Now, we have european_regions data frame with data about all European administrative regions, then count the number of points in each of them. For this, I use point.in.polygon function from sp package, which calculates how many points lie in polygon based on lat&lon data.

Code

require(dplyr)
require(sf)

mcdonalds_sf <- mcdonalds_points %>% 
  as.matrix() %>% 
  st_multipoint() %>%  
  st_sfc() %>% 
  st_cast('POINT') %>% 
  st_set_crs(4326) %>% 
  st_sf() 

european_regions <- european_regions %>%
  rowwise() %>% 
  mutate(
    mcdonalds_in_polygon_count = nrow(
      st_filter(
      mcdonalds_sf,
      geometry
    ))
  )

Now we have added mcdonalds_in_polygon_count column to european_regions data frame, which represents the count of McDonald’s restaurants in the region. Next, we can draw a map with this data. The primary function we need geom_polygon. Also, I added scale_fill_gradient to make the map look better.

Code

polygon_map <- ggplot() +
  geom_sf(
    data = european_regions, aes(
    fill = mcdonalds_in_polygon_count
  )) +
  scale_fill_gradient(
    low = "#ffffcc", high = "#800026",
    guide = guide_legend(
      label.position = "bottom",
      title = "McDonald's count"
    ),
    trans = "log1p", # for better gradient
    breaks = c(0, 1, 2, 5, 10, 20, 50, 100, 200, 500),
    labels = c(0, 1, 2, 5, 10, 20, 50, 100, 200, 500)
  ) +
  labs(
    title = "McDonald's locations in Europe",
    subtitle = "Polygon map",
    caption = "Based on OSM data"
  ) +
  theme_ipsum(base_family = "Lato") +
  theme(
    panel.grid = element_blank(), 
    axis.text = element_blank(),
    axis.title = element_blank(), 
    legend.position = "bottom"
  ) +
  coord_sf(xlim = c(-10, 50), ylim = c(33, 71))

polygon_map

McDonald’s locations in Europe. Polygon map

The amount of something in the polygon can be shown not only by color. You can also transform the polygons themselves. For example, you can change its size. Such transformations with polygons on the map are called cartograms.

6. Cartogram

In R the simplest way to make a cartogram is to use cartogram package, but I can tell from my experience that it is not efficient (it works too slowly). Then I use three packages to make cartograms - sf, Rcartogram & getcartr.

▶ Supplied information
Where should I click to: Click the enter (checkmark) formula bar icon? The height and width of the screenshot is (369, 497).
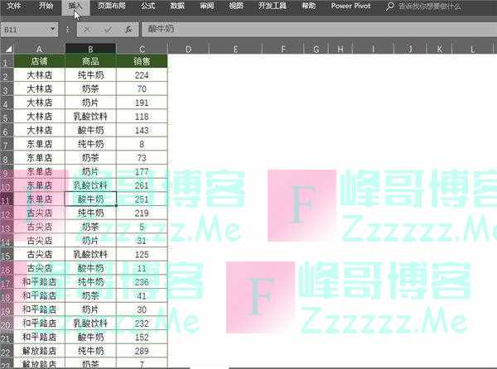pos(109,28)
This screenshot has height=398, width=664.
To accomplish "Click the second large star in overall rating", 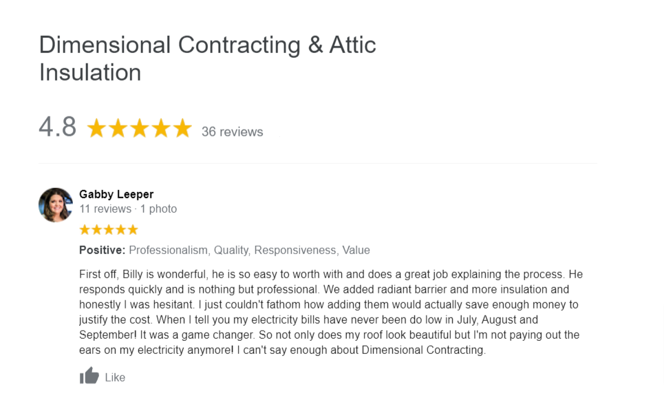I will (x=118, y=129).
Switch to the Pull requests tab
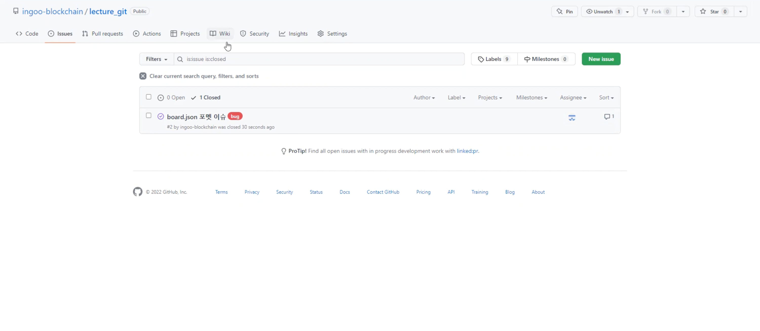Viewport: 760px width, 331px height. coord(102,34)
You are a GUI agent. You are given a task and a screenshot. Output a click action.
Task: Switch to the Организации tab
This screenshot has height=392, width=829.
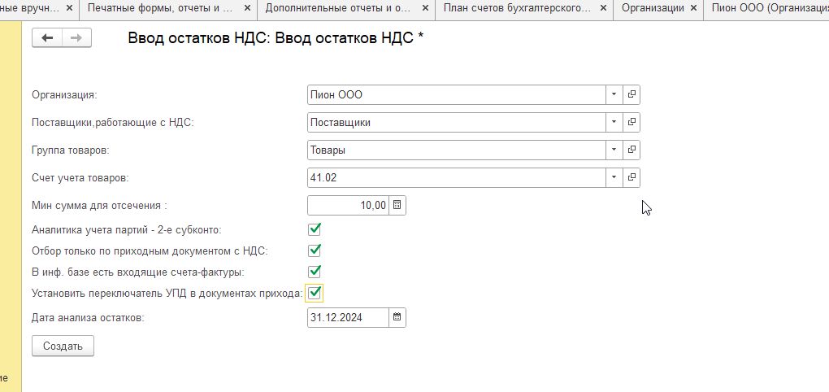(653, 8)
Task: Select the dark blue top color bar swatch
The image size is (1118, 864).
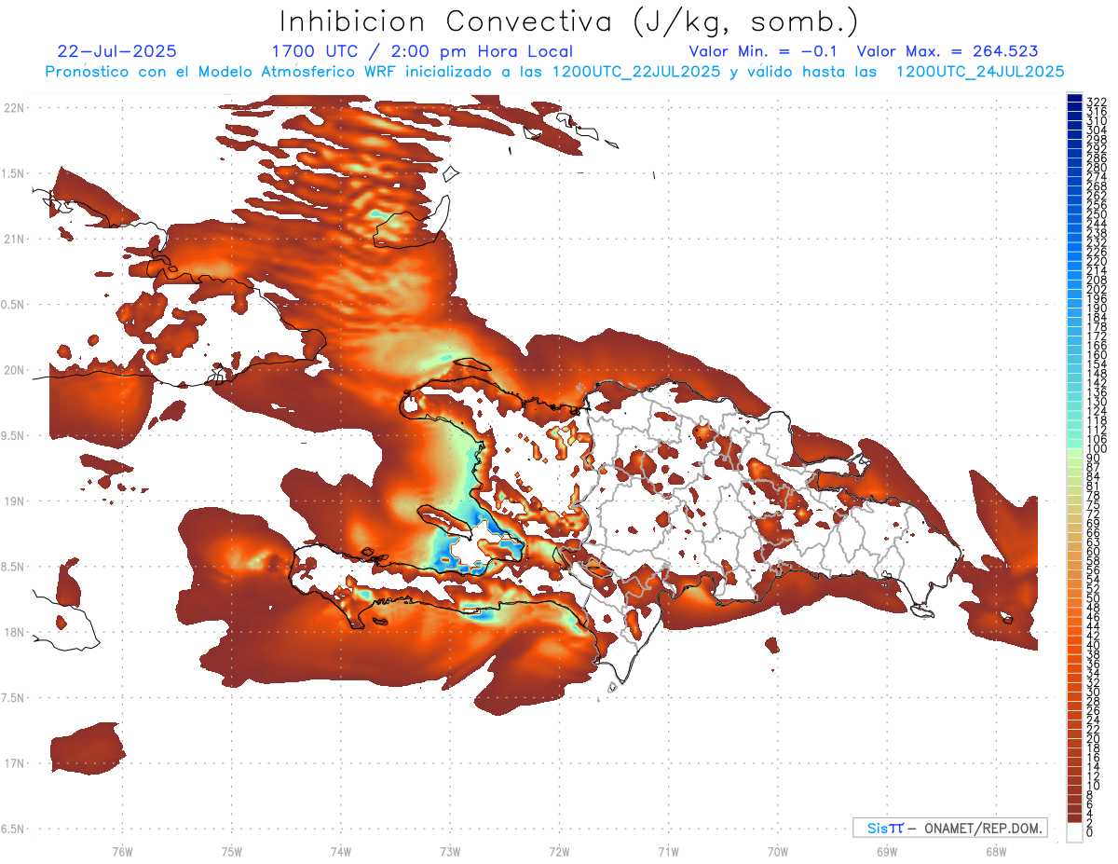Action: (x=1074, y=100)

▶ Goal
Answer from the McDonald's mapping tutorial:
1. What title is given to the legend of the polygon map?
2. What are transformations of the polygons themselves on a map, such as changing their size, called?
3. Which three packages does the author use to make cartograms?

▶ Answer to the problem
1. McDonald's count
2. Cartograms
3. sf, Rcartogram and getcartr